Here's relevant config bits:

  def router do
    quote do
      use Phoenix.Router
      use Plug.ErrorHandler
      use EpicenterWeb.ErrorHandler

      import Plug.Conn
      import Phoenix.Controller
      import Phoenix.LiveView.Router
    end
  end
# This seems pretty generic and could probably get moved into logger_json library
defmodule EpicenterWeb.ErrorHandler do
  alias LoggerJSON.Formatters.GoogleErrorReporter

  defmacro __using__(_opts) do
    quote do
      defp handle_errors(conn, %{kind: kind, reason: reason, stack: stacktrace}) do
        GoogleErrorReporter.report(kind, reason, stacktrace)
        conn
      end
    end
  end
end
config :logger_json, :google_error_reporter,
  service_context: [
    service: System.fetch_env!("ERROR_REPORTER_SERVICE_NAME"),
    version: :code.priv_dir(:epicenter) |> Path.join("static/version.txt") |> File.read!() |> String.trim()
  ]
patmaddox commented 3 years ago

@AndrewDryga just following up on this - we've identified a pretty serious shortcoming with the separate ErrorHandler approach. Because it's listed in the router, it will only be used when there are errors in Phoenix HTTP requests. It does not report errors that happen in web socket connections, or app initialization. So, we're going to go back to the approach of integrating it fully, so the default error handler adds the Google Error Reporting attribute.

The one thing that we lose with the integrated approach is that Phoenix no longer adds a request_id or remote_ip to the error. I believe this is because the Phoenix request runs in one process (with Logger.metadata set), and the error handler runs in a different process and so doesn't have the request id or remote IP. We'll look into this more, but I am pretty new to Elixir / Phoenix and so am curious if you have any pointers on how we might use the default Elixir error handling while also maintaining any logger metadata that Phoenix adds.

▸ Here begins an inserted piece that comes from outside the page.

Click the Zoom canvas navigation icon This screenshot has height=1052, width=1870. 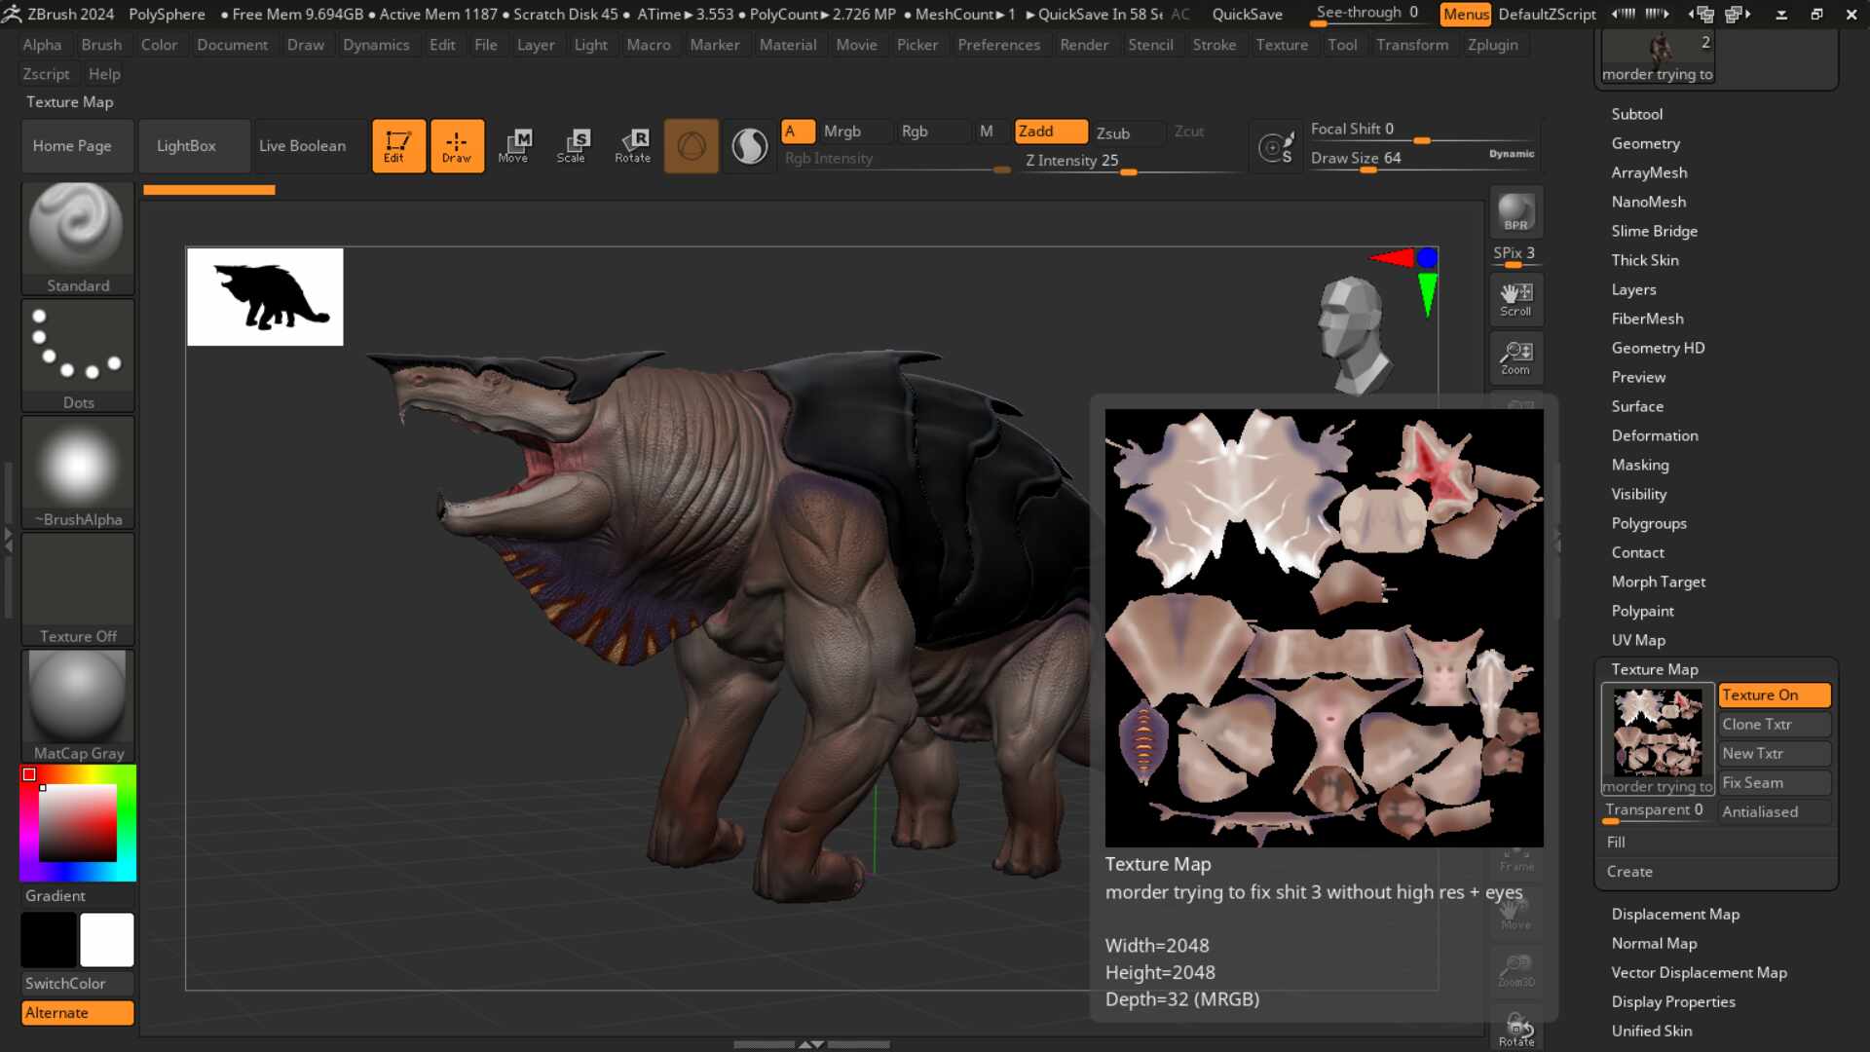pos(1515,357)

AndrewDryga commented 3 years ago

@patmaddox I quickly checked the code and the only way I have in mind to persist request_id in the Process metadata would be to have a double approach: hook up to Plug.ErrorHandler and still have default formatter being able to format any exception in a way that would report those errors to GoogleErrorReporter. The problem we would have then is preventing the same error to be reported twice and this is something I don't know how to approach yet. We might avoid re-raising the excepting and log directly but then we might face compatibility issues with other code that expects errors to be raised by Plug/Phoenix which we should avoid. Maybe we can add some metadata to https://github.com/elixir-plug/plug/blob/v1.11.0/lib/plug/error_handler.ex#L101 and propagate it to the logger but I also don't know how exactly from the top of my head.

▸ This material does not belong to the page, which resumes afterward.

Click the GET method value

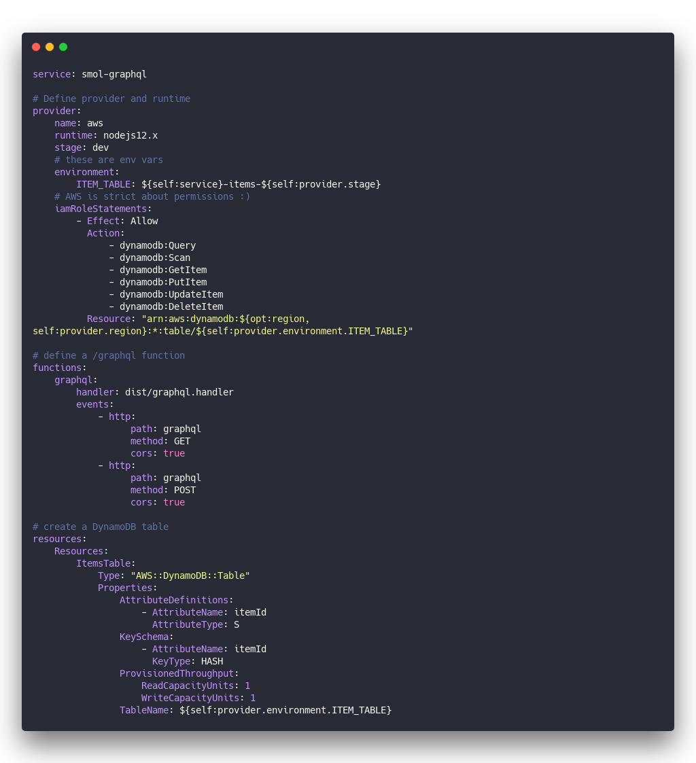[x=182, y=442]
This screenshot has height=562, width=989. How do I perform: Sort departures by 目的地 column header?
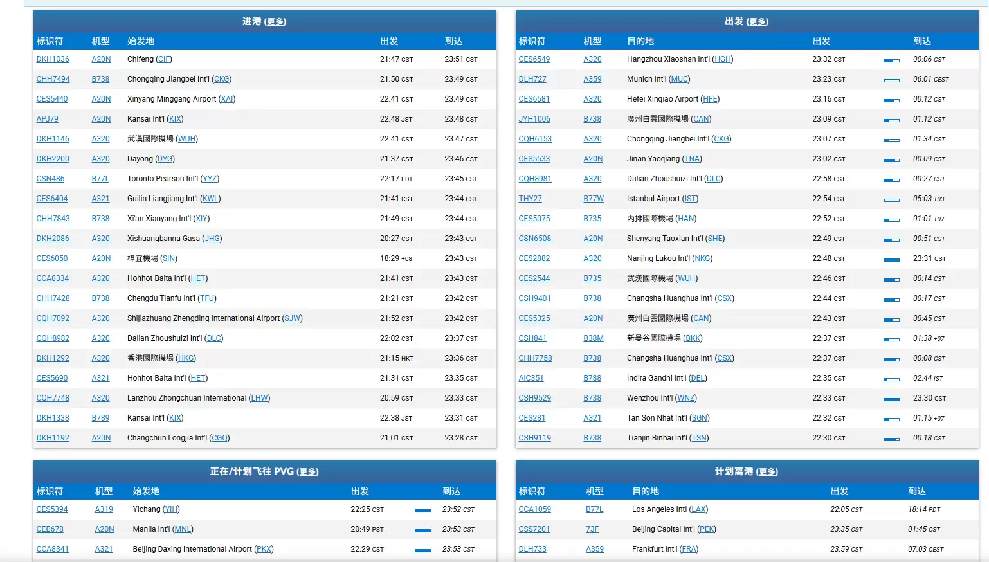click(x=640, y=41)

Sorry for taking so long to reply, I'm buried in work and life :).

AndrewDryga commented 3 years ago

This is how AppSignal library deduplicates those reports: https://github.com/appsignal/appsignal-elixir-plug/blob/main/lib/appsignal_plug.ex#L61-L62. It ignores reports from processes that are going to raise an exception which looks like something logging library should not do because it would require some central coordinator to keep a list of those ignored pids.

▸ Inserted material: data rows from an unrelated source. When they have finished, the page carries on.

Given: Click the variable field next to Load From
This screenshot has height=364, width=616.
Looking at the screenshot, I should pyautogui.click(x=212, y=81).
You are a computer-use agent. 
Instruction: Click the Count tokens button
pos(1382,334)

AndrewDryga commented 3 years ago

I'm going to merge this and use format_stacktrace you have added in GKE formatter. This way it would be enabled by default and if somebody wants to track error manually it still would be possible to do so, thank you for your contribution ❤️

AndrewDryga commented 3 years ago

@patmaddox one of the ways you can deduplicate logs can be subscribing to :exception event that is mentioned here and ignore exception using a macro.